**YOUR TASK**
Please reproduce the entries below word for word, starting at the beginning of the entries and going on through the line with "TSQL INTERVIEW QUESTIONS (653, 316)", both ends included. Leave the pictures out of your answer.

**DATA TO USE**

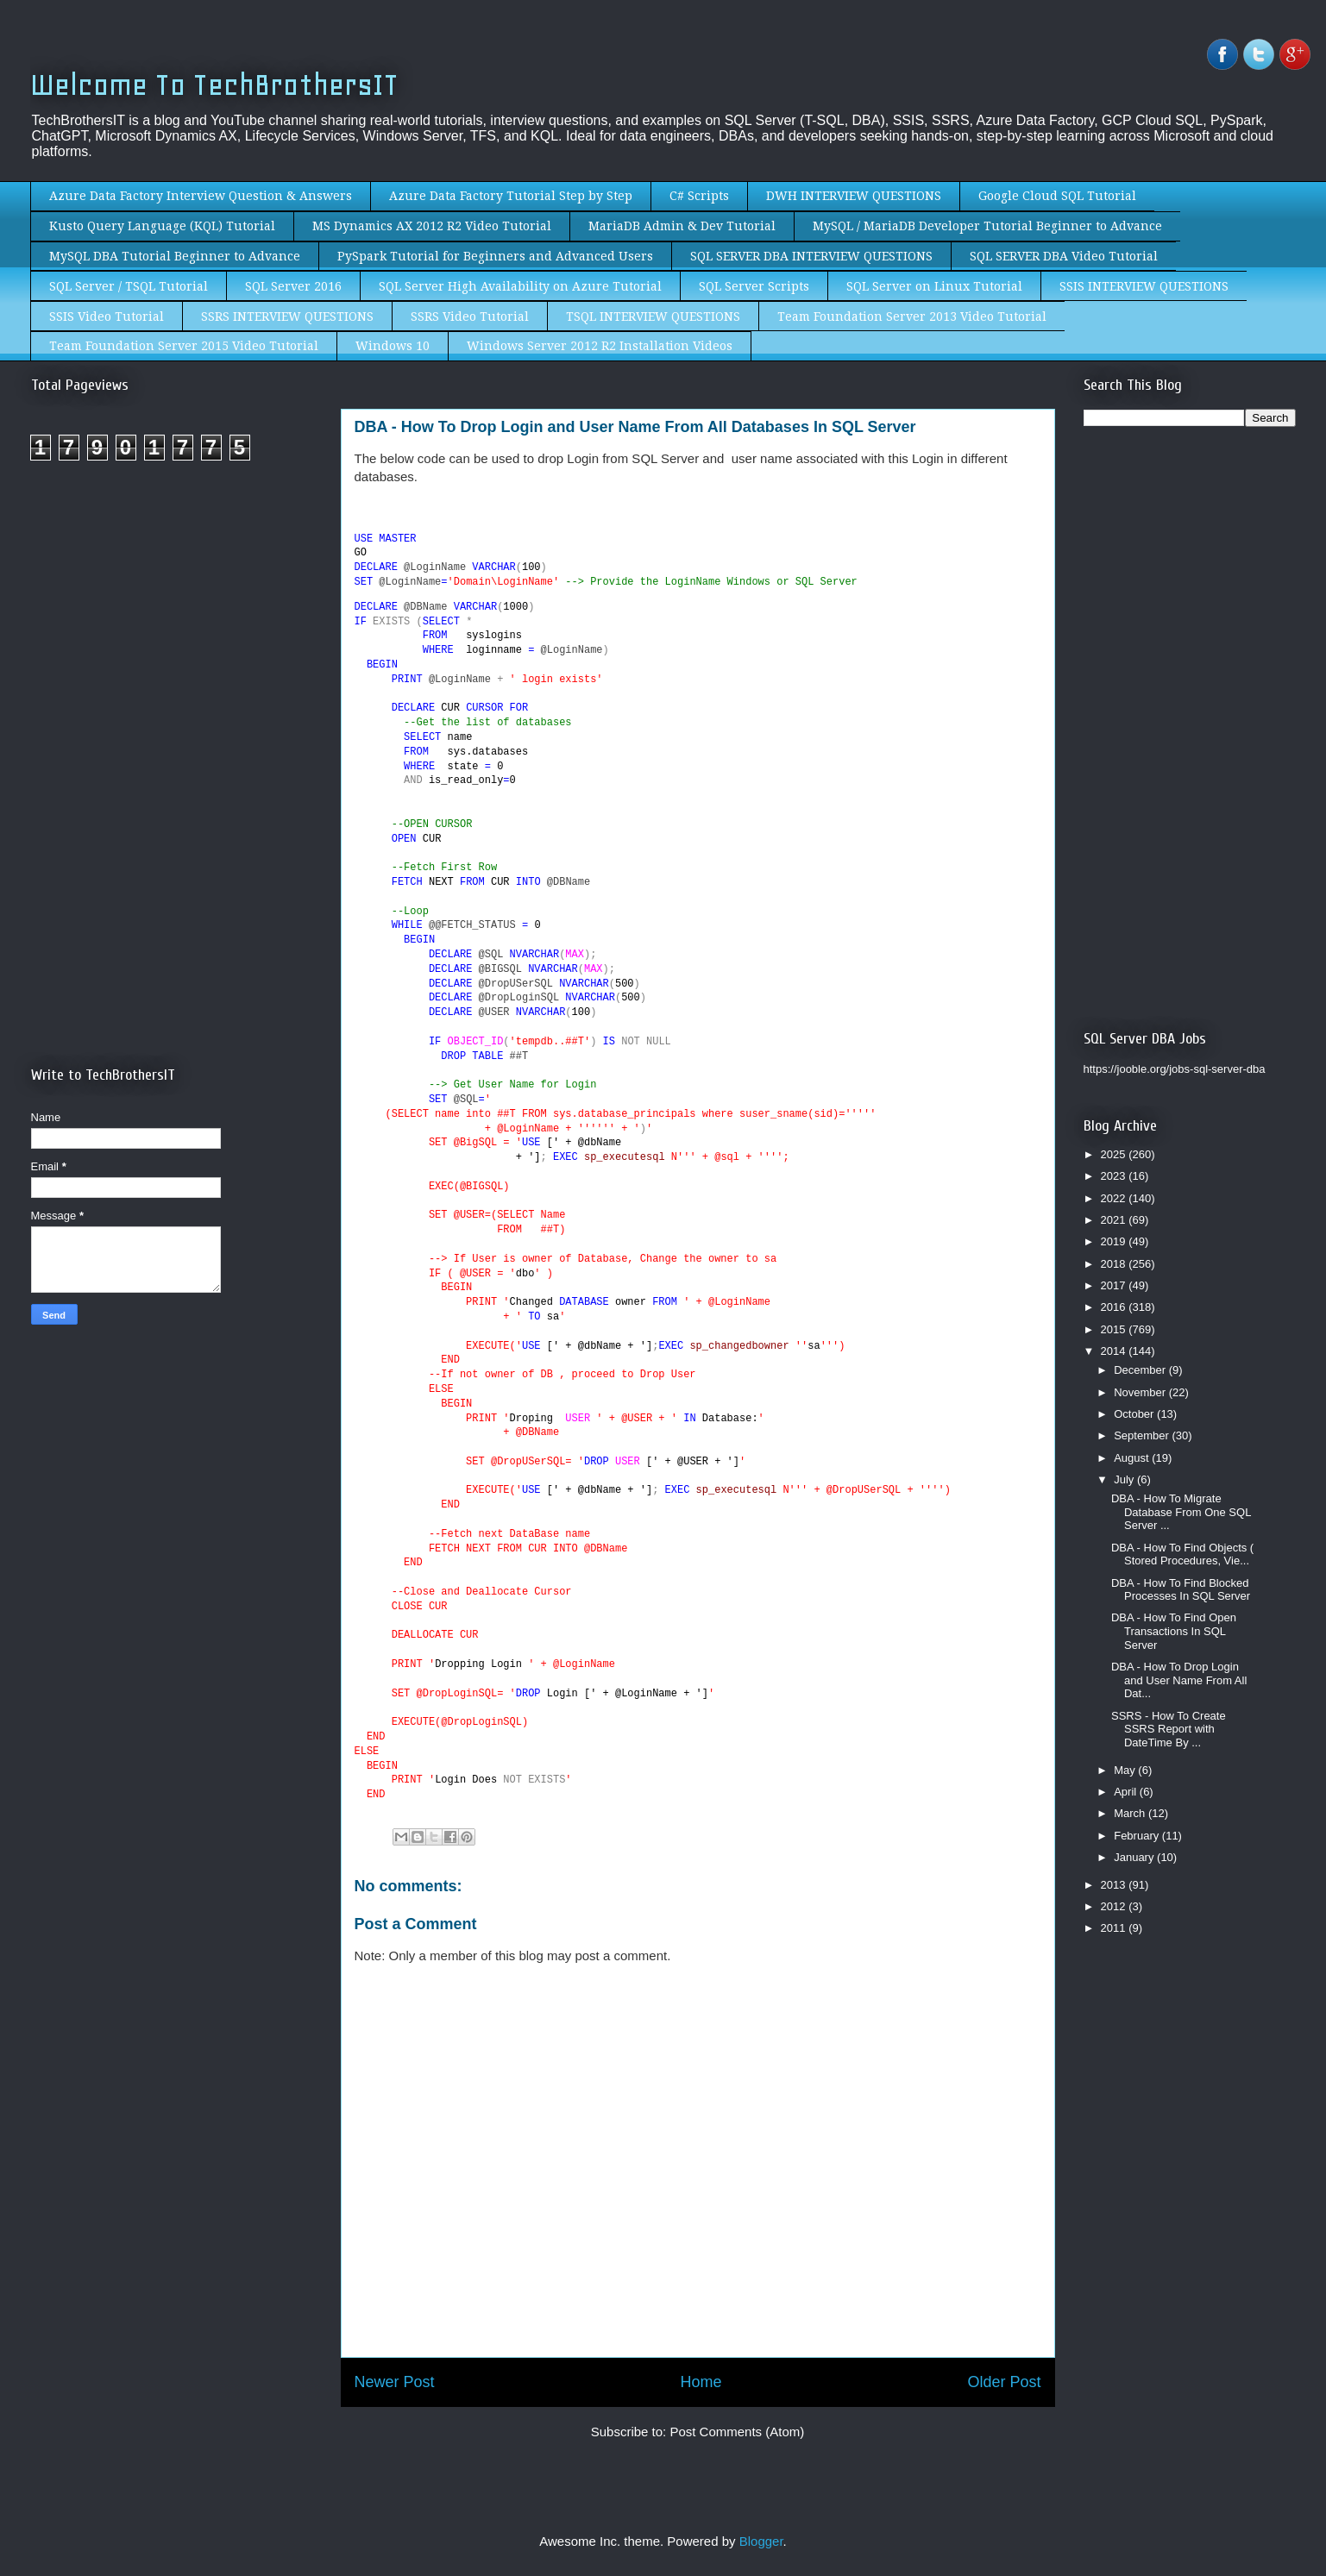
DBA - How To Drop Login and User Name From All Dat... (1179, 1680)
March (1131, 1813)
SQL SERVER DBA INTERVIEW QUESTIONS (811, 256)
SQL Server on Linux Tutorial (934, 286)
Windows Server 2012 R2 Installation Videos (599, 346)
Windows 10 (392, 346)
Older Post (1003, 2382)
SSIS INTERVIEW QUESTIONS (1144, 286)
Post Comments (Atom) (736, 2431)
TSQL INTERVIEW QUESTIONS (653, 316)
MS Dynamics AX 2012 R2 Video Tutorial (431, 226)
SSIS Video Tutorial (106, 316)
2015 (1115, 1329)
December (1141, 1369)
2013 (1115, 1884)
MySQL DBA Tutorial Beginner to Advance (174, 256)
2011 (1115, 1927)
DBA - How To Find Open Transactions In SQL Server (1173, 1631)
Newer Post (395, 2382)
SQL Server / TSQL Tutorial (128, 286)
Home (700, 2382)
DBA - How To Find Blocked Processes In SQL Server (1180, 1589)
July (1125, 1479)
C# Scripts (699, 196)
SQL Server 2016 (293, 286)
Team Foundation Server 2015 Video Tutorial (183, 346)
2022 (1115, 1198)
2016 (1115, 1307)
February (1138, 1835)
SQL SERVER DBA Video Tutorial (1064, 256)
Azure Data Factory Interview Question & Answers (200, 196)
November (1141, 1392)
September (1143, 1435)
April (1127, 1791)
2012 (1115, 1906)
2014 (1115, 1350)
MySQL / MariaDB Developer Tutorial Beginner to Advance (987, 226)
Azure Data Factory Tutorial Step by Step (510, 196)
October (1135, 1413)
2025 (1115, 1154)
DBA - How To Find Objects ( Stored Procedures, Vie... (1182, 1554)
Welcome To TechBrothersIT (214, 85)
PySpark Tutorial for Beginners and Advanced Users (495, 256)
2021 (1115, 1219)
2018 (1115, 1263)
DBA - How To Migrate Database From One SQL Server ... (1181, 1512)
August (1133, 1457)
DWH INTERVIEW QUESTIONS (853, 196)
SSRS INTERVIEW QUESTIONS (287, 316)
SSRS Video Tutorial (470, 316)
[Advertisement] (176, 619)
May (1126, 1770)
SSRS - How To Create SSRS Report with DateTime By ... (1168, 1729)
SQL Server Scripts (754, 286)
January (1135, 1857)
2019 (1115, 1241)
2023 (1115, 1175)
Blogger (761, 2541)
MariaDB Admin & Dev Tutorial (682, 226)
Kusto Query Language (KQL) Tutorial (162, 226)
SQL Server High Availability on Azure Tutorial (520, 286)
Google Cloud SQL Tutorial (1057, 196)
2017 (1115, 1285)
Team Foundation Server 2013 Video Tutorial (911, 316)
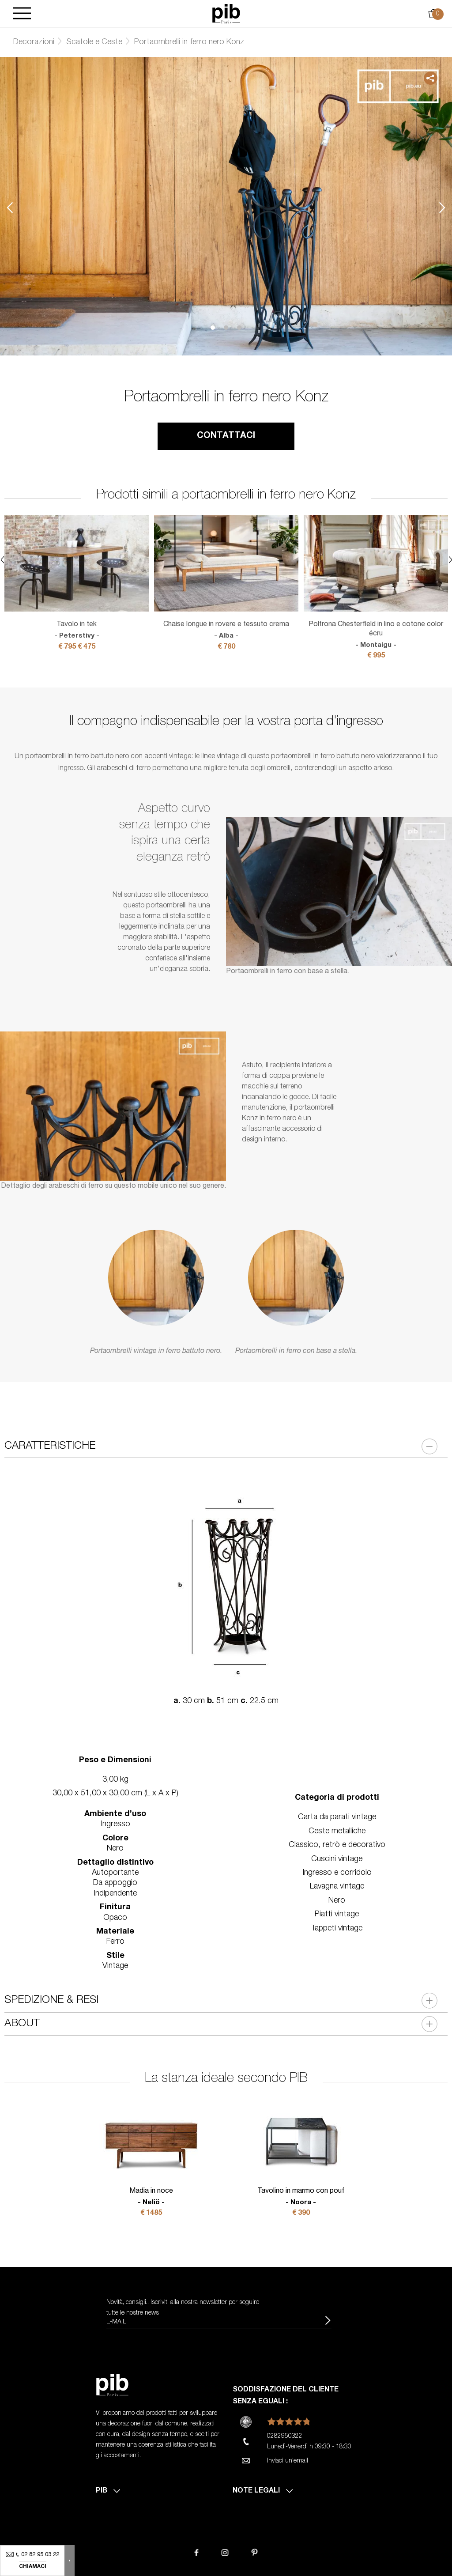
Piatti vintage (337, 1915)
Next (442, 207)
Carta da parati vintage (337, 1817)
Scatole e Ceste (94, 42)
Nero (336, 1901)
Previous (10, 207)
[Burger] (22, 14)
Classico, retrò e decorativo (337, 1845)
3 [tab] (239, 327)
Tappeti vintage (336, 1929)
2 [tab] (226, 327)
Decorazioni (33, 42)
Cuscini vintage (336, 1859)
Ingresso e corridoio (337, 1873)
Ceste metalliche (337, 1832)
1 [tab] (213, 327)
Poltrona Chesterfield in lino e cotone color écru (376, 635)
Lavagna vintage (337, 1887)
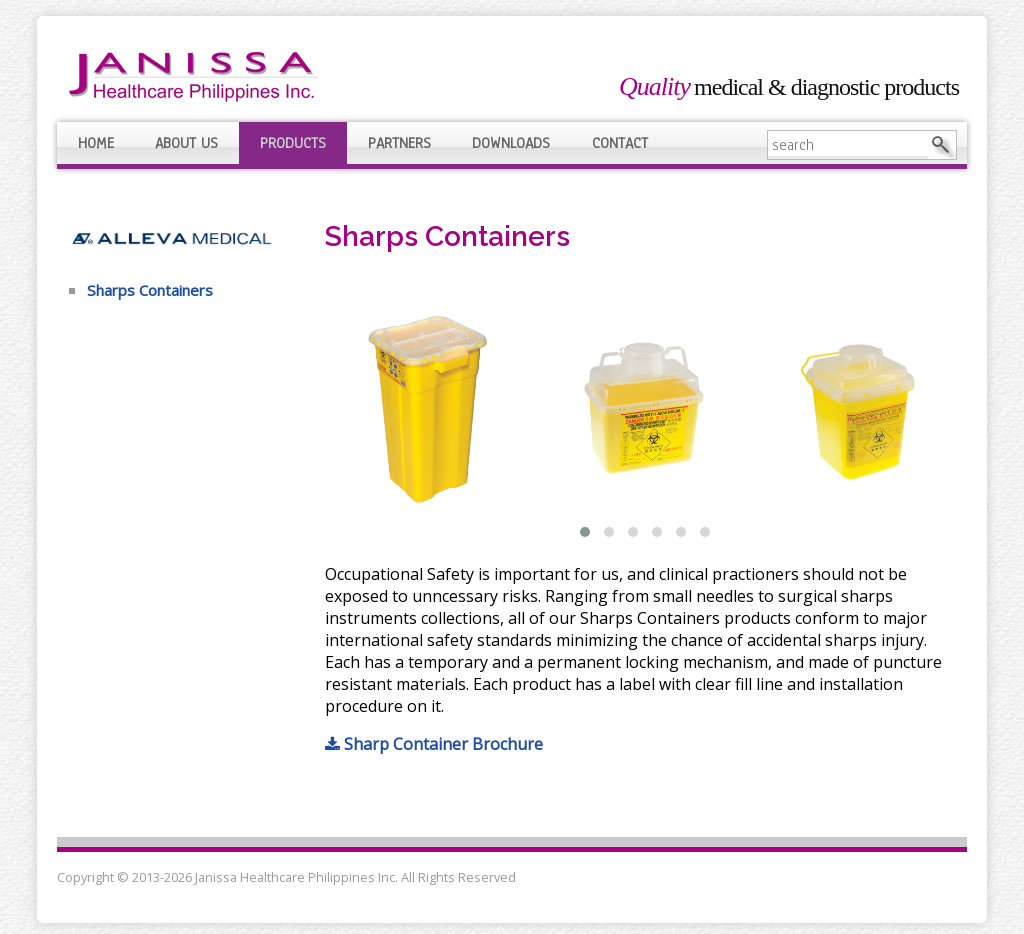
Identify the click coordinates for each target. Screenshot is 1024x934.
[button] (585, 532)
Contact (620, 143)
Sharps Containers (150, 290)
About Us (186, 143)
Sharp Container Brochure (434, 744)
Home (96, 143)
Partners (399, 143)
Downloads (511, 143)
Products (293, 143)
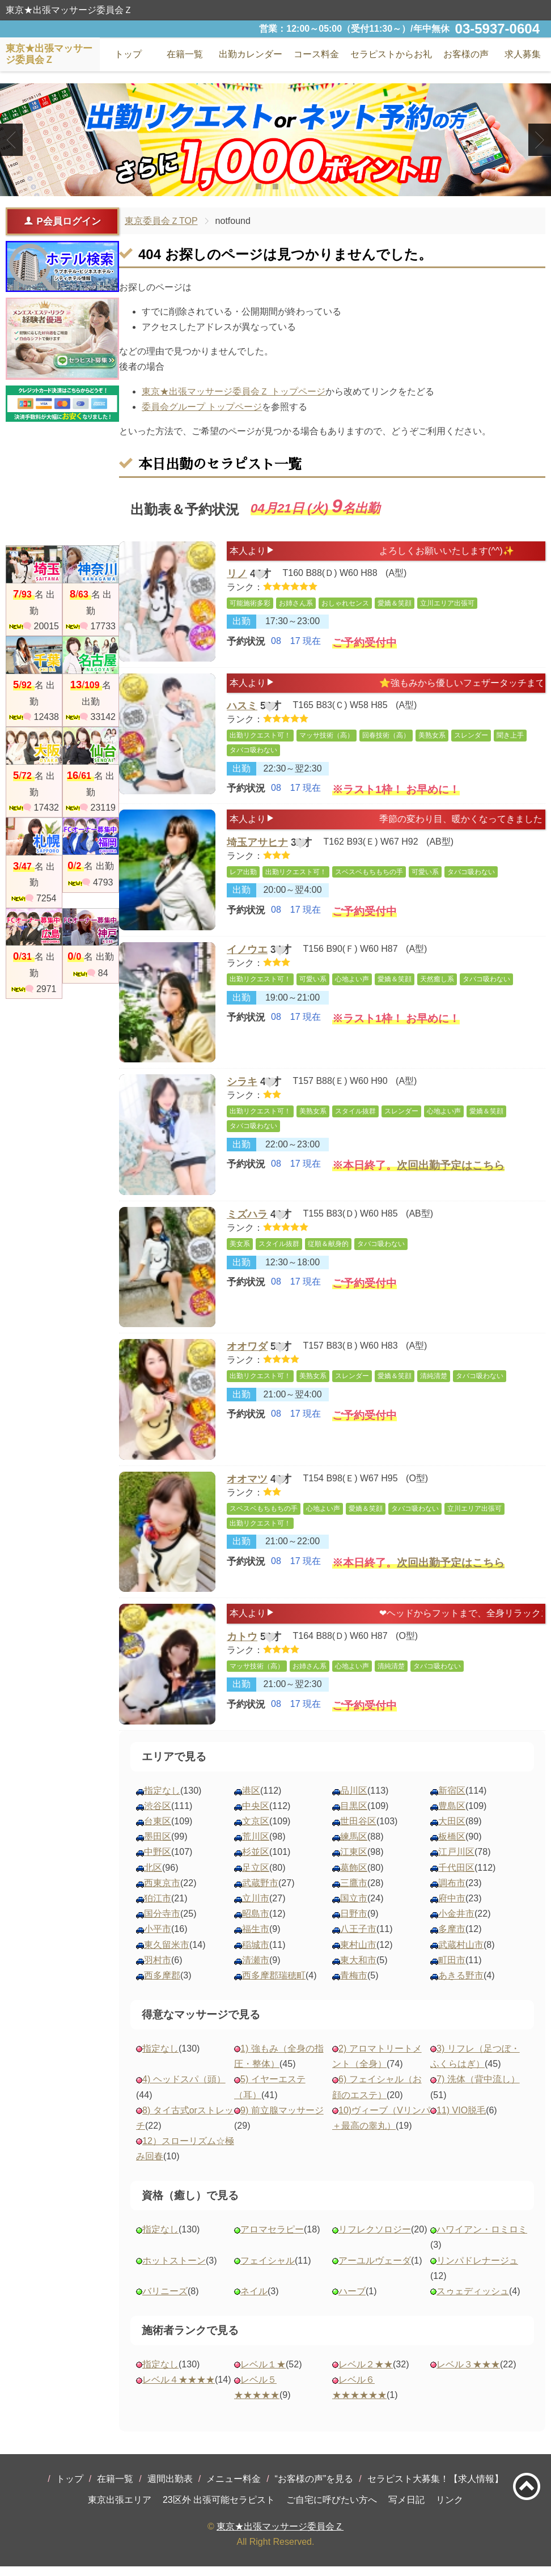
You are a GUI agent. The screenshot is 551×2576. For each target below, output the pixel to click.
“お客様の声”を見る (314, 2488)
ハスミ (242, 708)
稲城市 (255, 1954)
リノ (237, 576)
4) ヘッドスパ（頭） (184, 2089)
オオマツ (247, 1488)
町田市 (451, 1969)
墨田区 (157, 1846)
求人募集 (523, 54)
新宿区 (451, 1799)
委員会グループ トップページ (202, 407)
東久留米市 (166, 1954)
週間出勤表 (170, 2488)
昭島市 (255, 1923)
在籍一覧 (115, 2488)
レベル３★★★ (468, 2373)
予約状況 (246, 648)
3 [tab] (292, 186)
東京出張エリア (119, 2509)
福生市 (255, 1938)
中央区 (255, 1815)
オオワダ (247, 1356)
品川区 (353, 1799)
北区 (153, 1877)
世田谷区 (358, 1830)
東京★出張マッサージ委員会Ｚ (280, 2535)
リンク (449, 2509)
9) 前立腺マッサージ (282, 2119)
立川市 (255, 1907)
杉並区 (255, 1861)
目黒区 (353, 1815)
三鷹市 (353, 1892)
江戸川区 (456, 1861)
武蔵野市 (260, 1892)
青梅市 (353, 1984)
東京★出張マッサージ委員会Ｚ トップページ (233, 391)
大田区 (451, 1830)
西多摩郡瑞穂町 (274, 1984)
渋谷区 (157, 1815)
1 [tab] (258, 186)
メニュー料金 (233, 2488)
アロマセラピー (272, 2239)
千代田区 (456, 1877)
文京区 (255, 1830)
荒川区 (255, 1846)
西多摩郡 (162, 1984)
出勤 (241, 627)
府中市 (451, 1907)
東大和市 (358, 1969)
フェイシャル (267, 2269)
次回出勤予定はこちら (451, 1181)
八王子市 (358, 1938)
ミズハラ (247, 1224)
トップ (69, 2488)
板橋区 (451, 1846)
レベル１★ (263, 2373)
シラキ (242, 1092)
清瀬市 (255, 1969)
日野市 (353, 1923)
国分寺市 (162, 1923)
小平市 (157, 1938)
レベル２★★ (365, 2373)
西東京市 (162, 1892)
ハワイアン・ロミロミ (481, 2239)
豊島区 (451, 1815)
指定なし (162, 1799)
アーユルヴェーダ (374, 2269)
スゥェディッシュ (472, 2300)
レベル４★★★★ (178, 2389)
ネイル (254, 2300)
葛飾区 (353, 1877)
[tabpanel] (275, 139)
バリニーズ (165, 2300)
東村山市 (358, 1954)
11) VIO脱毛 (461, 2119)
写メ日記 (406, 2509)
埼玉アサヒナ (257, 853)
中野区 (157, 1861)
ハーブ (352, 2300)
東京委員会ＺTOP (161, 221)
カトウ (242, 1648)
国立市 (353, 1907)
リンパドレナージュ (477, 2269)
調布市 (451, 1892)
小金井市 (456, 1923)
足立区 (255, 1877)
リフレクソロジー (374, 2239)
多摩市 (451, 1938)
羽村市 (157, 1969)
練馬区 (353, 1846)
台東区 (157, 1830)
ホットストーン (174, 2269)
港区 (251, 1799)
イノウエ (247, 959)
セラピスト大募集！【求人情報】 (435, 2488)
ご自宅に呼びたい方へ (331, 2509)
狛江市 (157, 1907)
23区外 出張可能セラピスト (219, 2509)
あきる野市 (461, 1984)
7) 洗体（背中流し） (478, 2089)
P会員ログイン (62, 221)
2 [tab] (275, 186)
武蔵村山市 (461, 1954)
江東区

**EXERCISE RESPONSE**
DBA - How To Drop Login and User Name From All Dat... (1179, 1680)
March (1131, 1813)
SQL SERVER DBA INTERVIEW QUESTIONS (811, 256)
SQL Server on Linux Tutorial (934, 286)
Windows Server 2012 R2 Installation Videos (599, 346)
Windows 10 (392, 346)
Older Post (1003, 2382)
SSIS INTERVIEW QUESTIONS (1144, 286)
Post Comments (Atom) (736, 2431)
TSQL INTERVIEW QUESTIONS (653, 316)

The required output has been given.